Abiy left the military in 2010, to pursue a political career. His rise in politics was rather quick, elected as a member of the central committee of OPD and a member of the Executive Committee of EPRDF in the same year. In the 2010 national elections, he runs representing his hometown Agaro and won a seat in the House of people’s Representative (the parliament). He was reelected in the 2015 national election.
In 2015, he became a Minister of Science and Technology. After serving only a year as a minister, he moved on to become a deputy for the Oromia Region president, Lemma Megersa. He became a central figure in the OPD, during the unrest in the region that follows the master plan that proposed an expansion of the capital Addis Ababa to Oromia. He was also significantly involved in the Oromia and Somali conflict in 2017. He played a role in resettling the displaced Oromo people from the Somali regional state.
On 15 February 2018, the Ethiopian Prime Minister Haile Mariam Desalgn, unable to stop the unrest and resistance movements in the country, resigned from his post as a chairman of EPRDF and the leader of the country. The resignation triggered a first-ever highly contested and widely talked about leadership race among the four major coalition parties of EPRDF. Lemma Megersa and Abiy Ahmed were front runners.

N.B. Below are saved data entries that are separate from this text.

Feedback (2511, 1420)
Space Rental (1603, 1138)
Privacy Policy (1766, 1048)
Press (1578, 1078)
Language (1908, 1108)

However, in a swift strategic move, OPD not only excluded Lemma Megersa from the leadership race but also made Abiy the chairman of OPD. That’s because, it’s an unwritten but strictly followed rule that, the chairman of EPRDF automatically becomes the Prime Minister of the country. To be a Prime Minister, another constitutional precondition is that, one has to be an elected member of the parliament. Among the two, Abiy was a member of the parliament, and as a result, qualified to become the Prime Minister.
On March 1, 2018, the 180 executive members of EPRDF (Each coalition party with 45 representatives) had their shortlisted contestants to become the next leader of the party. The nominees were Abiy Ahmed from OPD, Demeke Mekonen from APD, and Shiferaw Shigute from SEPDM, and Debretsion Gebermichaeal from TPLF. However, just a few hours before the election, Demeke Mekonen, who was a strong contender in the race, dropped out of the race. Observant concluded that it’s yet another strategic move by OPD and APD, to make sure Abiy gets elected, which in effect will be the end of TPLF supremacy and control in the party and the country. By midnight on the same day, Abiy was announced as the new Prime Minister of the nation. He was sworn in the next day, in front of the House of People’s Representatives (the parliament).

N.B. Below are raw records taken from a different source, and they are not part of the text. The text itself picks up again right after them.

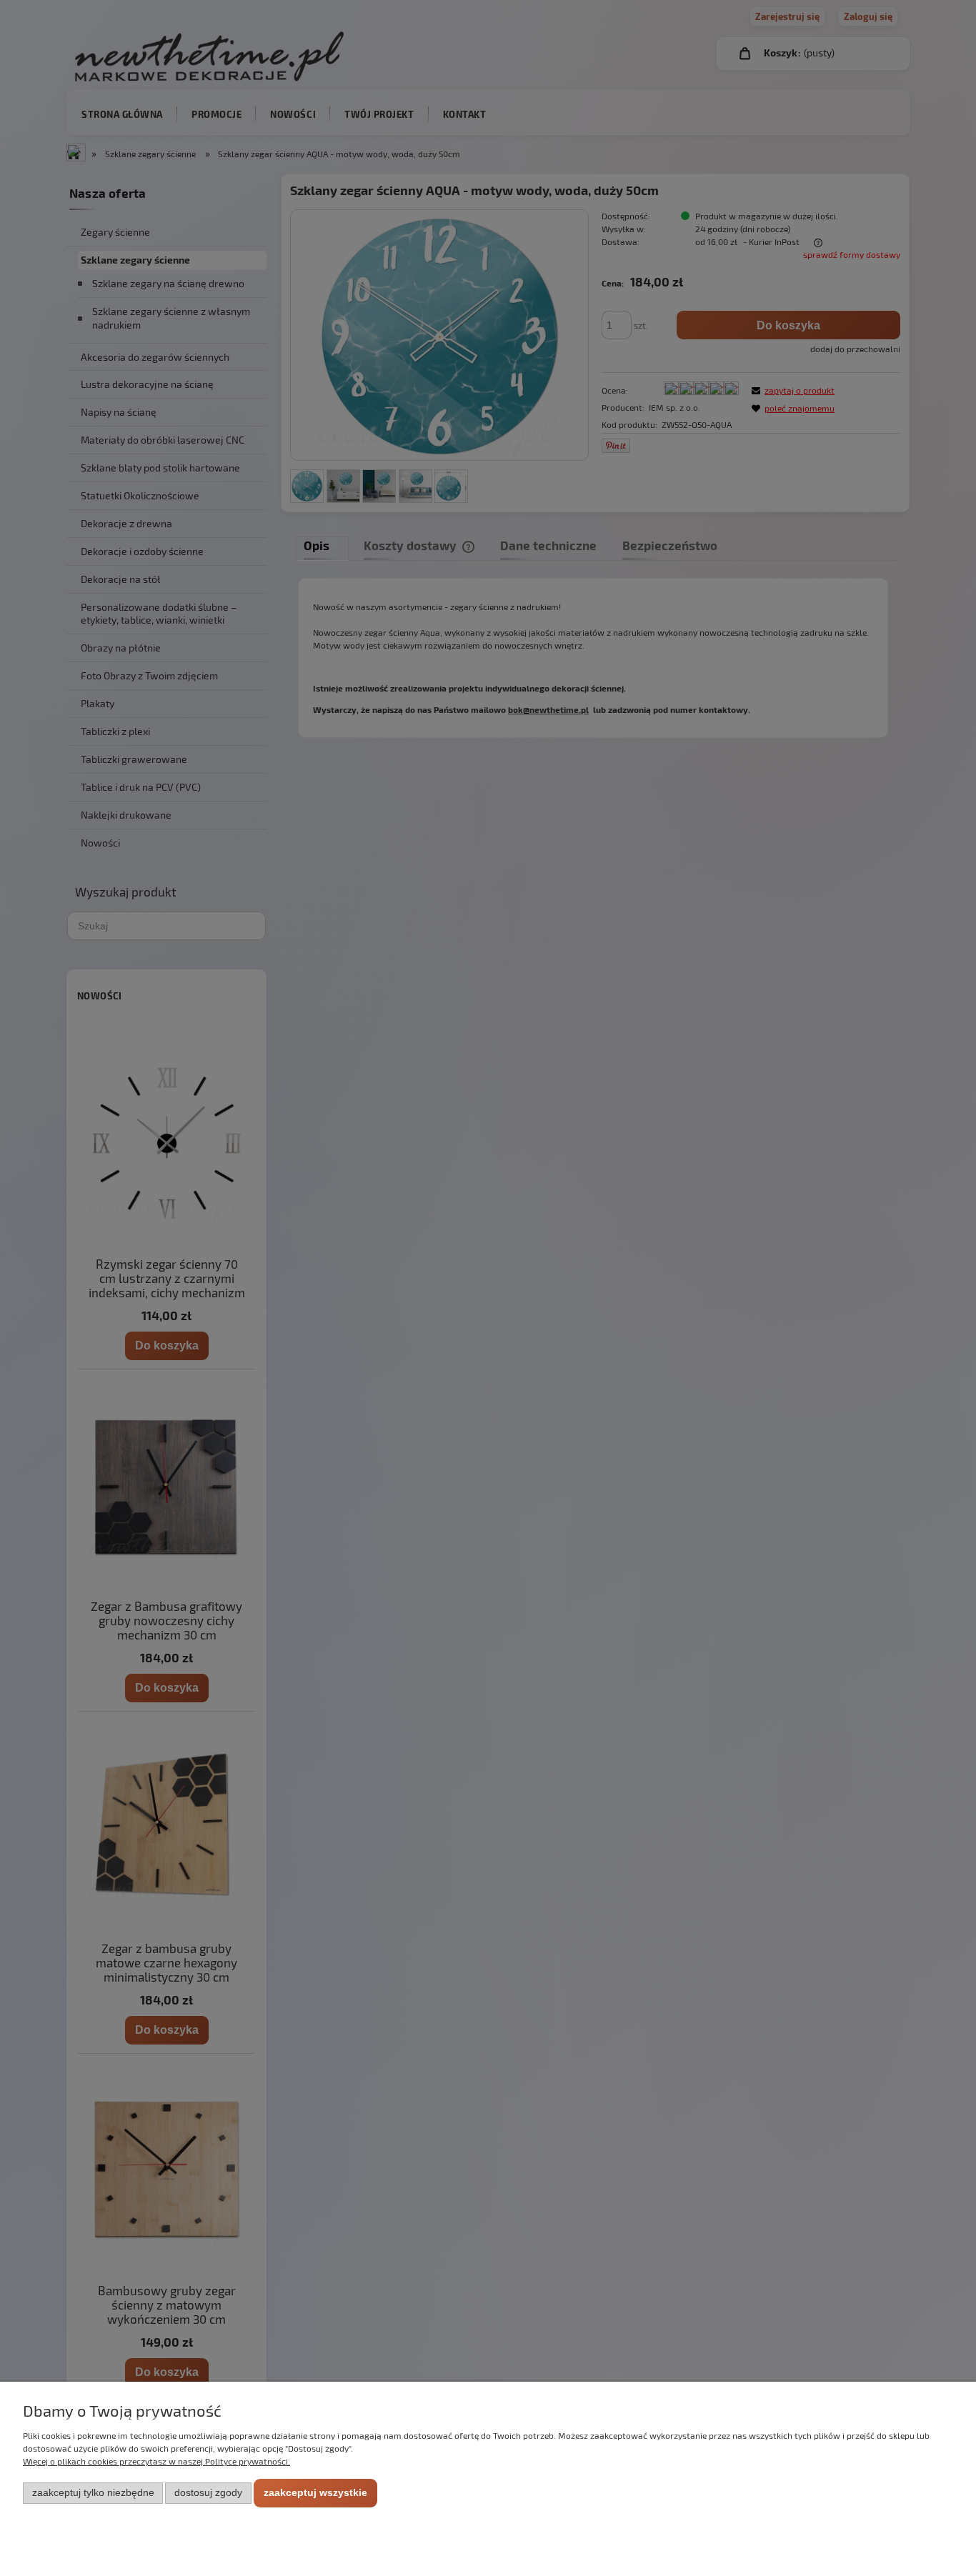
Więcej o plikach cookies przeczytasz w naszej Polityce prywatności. (156, 2461)
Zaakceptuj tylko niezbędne (93, 2492)
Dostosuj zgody (208, 2492)
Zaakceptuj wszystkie (315, 2492)
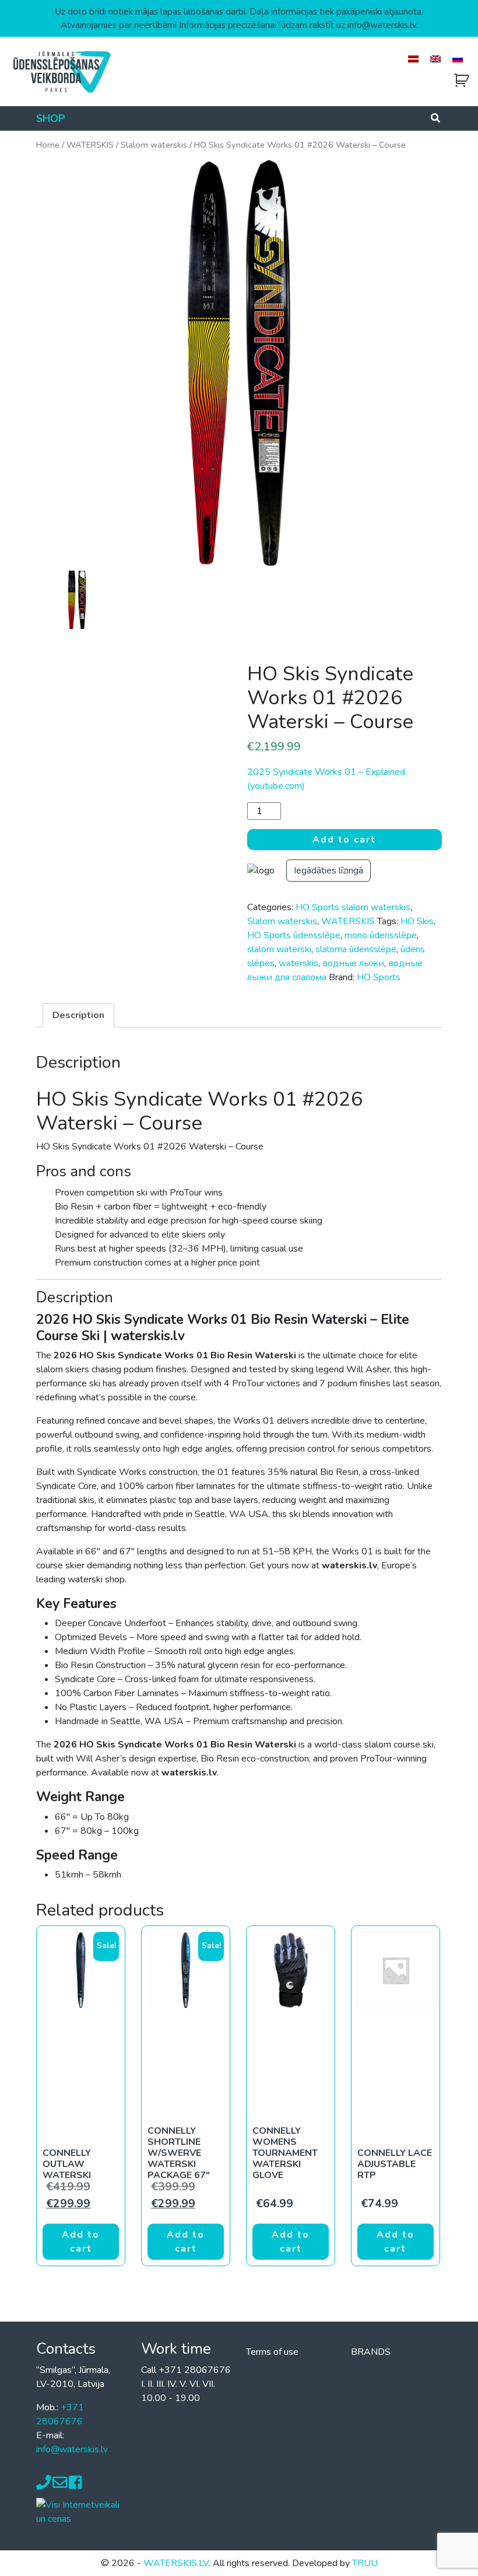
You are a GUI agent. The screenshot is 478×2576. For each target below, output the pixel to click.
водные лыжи (353, 963)
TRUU (365, 2563)
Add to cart (344, 839)
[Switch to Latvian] (413, 59)
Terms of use (272, 2352)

As a Prime Minister of a nation on the verge of deep social, economic, and political crises, Abiy had to make many decisions to stabilize the nation. He dropped all the charges against opposition leaders in the country, invited exiled journalists, politicians, and religious leaders. In an intense and rapid foreign policy, he made peace with Eritrea and worked to create harmony among leaders of the Horn of Africa. He also proposed several economic reforms, including privatizing large government-owned institutions including Ethiopian Airlines and Ethio Telecom. Though conflict from every direction continued to arise and his leadership is criticized for lack of transparency, decision making, and firm control over security agencies, Abiy continues to be an optimist to save the nation.
Abiy Ahmed is married to Zinash Tayachew. The two met while they are both serving in the military. They have four children, three daughters, and a son.